Momentos estelares del periodismo/Mercedes Monmany, escritora.
ABC, 4 de julio de 2016
¿ Existió una «edad de oro» de los periódicos
durante el pasado siglo? Por increíble que parezca hoy día, en que tan
insistentemente se habla de la decadencia de la prensa escrita, en la que fue
llamada «ciudad-prensa», en el Berlín de entreguerras, en 1927, llegó a haber
147 diarios.
Una edad de oro, con unos medios
escritos que competían ferozmente unos contra otros, mientras se disputaban
ansiadas firmas de cabecera, que tuvo su esplendor sin igual sobre todo en la
época de la República de Weimar.
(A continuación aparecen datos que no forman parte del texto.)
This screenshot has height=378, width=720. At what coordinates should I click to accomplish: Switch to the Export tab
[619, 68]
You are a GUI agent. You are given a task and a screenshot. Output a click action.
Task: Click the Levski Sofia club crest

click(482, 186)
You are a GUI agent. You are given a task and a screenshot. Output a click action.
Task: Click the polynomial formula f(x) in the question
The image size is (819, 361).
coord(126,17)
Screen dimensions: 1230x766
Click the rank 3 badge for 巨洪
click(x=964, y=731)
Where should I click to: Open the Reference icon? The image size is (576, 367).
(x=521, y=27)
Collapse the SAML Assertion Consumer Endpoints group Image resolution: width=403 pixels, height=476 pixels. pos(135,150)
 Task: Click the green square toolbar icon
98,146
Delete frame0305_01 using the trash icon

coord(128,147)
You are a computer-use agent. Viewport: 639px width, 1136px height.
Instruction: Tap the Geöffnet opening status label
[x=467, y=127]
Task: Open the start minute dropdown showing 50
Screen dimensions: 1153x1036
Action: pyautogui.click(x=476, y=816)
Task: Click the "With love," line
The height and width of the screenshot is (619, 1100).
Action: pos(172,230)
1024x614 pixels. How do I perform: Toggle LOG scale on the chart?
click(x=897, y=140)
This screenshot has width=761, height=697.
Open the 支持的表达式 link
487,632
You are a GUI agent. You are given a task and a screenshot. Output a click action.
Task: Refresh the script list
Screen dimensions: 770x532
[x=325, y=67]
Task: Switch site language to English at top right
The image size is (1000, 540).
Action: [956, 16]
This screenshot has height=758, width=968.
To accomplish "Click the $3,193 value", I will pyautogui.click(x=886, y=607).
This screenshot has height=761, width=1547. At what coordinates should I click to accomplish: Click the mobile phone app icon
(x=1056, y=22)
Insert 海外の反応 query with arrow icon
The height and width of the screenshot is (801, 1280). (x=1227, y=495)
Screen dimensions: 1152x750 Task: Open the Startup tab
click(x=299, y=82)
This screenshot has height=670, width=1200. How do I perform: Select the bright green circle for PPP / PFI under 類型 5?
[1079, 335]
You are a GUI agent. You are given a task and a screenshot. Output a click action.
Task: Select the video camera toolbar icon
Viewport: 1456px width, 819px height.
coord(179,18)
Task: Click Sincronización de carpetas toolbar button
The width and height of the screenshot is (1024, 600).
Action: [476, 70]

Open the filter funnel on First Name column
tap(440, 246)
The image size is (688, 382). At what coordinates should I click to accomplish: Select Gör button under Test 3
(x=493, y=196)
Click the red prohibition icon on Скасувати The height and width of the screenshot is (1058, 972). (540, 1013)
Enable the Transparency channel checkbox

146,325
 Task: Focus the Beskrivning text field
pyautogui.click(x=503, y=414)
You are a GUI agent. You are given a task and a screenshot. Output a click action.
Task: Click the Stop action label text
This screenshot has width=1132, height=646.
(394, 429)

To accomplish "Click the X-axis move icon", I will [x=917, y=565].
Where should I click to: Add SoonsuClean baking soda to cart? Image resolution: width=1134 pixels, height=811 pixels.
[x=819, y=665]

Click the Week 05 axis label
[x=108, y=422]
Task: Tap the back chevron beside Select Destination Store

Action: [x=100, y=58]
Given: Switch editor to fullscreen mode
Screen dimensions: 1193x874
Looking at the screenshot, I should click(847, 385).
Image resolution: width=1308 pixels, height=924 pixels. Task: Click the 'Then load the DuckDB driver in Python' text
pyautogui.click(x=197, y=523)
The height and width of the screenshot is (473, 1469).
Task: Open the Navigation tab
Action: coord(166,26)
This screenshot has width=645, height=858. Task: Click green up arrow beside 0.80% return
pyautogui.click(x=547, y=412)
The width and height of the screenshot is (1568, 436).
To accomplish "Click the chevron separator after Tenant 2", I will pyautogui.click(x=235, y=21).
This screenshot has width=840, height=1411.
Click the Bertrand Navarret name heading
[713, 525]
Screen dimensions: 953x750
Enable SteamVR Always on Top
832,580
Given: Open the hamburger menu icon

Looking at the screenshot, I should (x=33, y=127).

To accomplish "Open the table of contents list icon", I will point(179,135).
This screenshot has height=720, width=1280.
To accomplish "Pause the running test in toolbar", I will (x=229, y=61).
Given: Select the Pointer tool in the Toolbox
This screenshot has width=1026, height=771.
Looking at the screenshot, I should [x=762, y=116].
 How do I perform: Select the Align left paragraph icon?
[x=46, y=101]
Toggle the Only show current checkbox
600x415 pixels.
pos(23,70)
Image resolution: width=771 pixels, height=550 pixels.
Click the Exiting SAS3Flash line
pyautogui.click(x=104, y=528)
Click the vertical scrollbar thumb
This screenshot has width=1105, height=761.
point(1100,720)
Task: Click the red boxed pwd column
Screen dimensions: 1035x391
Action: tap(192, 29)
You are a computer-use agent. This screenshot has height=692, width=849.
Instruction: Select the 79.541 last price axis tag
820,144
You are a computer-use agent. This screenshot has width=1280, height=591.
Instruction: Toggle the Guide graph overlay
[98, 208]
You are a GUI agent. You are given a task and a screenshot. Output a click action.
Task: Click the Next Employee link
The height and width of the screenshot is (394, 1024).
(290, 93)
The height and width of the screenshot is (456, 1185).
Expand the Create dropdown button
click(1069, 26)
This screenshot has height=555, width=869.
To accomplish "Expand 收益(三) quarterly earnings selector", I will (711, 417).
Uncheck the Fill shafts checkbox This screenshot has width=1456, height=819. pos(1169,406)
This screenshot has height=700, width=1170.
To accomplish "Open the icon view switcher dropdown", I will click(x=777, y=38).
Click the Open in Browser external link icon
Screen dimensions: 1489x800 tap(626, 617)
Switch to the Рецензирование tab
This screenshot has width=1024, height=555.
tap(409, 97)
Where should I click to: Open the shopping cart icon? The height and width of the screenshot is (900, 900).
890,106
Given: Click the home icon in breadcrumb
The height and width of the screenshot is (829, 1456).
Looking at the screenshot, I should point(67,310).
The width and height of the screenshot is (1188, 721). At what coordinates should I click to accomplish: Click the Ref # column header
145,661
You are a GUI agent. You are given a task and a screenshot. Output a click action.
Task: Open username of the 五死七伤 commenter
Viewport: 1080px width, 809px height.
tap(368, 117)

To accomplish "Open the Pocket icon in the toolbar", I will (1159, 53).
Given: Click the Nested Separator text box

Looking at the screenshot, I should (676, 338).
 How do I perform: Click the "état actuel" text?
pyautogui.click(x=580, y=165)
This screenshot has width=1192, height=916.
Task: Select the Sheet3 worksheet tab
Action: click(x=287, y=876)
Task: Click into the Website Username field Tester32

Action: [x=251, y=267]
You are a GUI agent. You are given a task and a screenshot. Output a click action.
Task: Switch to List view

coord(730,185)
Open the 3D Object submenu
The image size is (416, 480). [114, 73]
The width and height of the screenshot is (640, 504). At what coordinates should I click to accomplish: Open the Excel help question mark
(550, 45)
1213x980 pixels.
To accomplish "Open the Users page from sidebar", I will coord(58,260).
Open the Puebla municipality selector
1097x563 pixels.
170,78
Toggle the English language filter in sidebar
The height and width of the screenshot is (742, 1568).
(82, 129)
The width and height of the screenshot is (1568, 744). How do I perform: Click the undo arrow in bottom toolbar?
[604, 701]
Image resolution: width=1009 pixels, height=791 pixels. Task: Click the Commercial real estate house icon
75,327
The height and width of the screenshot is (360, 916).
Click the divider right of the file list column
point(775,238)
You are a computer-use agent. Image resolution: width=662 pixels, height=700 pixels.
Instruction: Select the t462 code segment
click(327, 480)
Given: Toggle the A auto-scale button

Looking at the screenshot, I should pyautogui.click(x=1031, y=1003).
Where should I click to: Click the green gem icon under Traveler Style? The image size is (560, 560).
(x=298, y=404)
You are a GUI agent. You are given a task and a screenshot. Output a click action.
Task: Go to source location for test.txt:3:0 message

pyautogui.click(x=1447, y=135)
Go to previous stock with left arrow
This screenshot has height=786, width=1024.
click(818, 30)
Una República, un paréntesis de precaria paz
antes de un conflicto sin precedentes, que duró desde el fin de la Primera
Guerra Mundial hasta la llegada de los nazis, y que encarnó todo lo mejor –una
febril efervescencia artística e intelectual–, pero también lo peor, con
extremismos que campaban a sus anchas, provocando frecuentes enfrentamientos,
ajustes de cuentas, algaradas y asesinatos, a derecha o izquierda, ya fueran
nacionalsocialistas o comunistas.
Lo más excelso del articulismo
literario, en la forma de los famosos feuilletons que adoptarían
entusiásticamente tanto periódicos vieneses como alemanes, tomando la palabra
del francés, se daba cita en aquellos días en los mejores diarios,
repartiéndose un número realmente espectacular de conocidos novelistas,
filósofos, reporteros, dramaturgos o críticos. Desde Walter Benjamin, Joseph
Roth, Siegfried Krakauer, Ödön von Horváth, Carl von Ossietzky –director del
semanario Die Weltbühne y premio Nobel de la Paz 1936, torturado por la Gestapo
y muerto tras ser internado en un campo de concentración en 1938–, Egon Erwin
Kisch –denominado «el reportero frenético», cuyo lema era «nada más excitante
que la verdad»– y Franz Hessel –padre del célebre autor de ¡Indignaos!,
Stéphane Hessel– hasta Kurt Tucholsky, uno de los más brillantes estilistas de
la época, que tras huir de los nazis acabaría suicidándose en Suecia.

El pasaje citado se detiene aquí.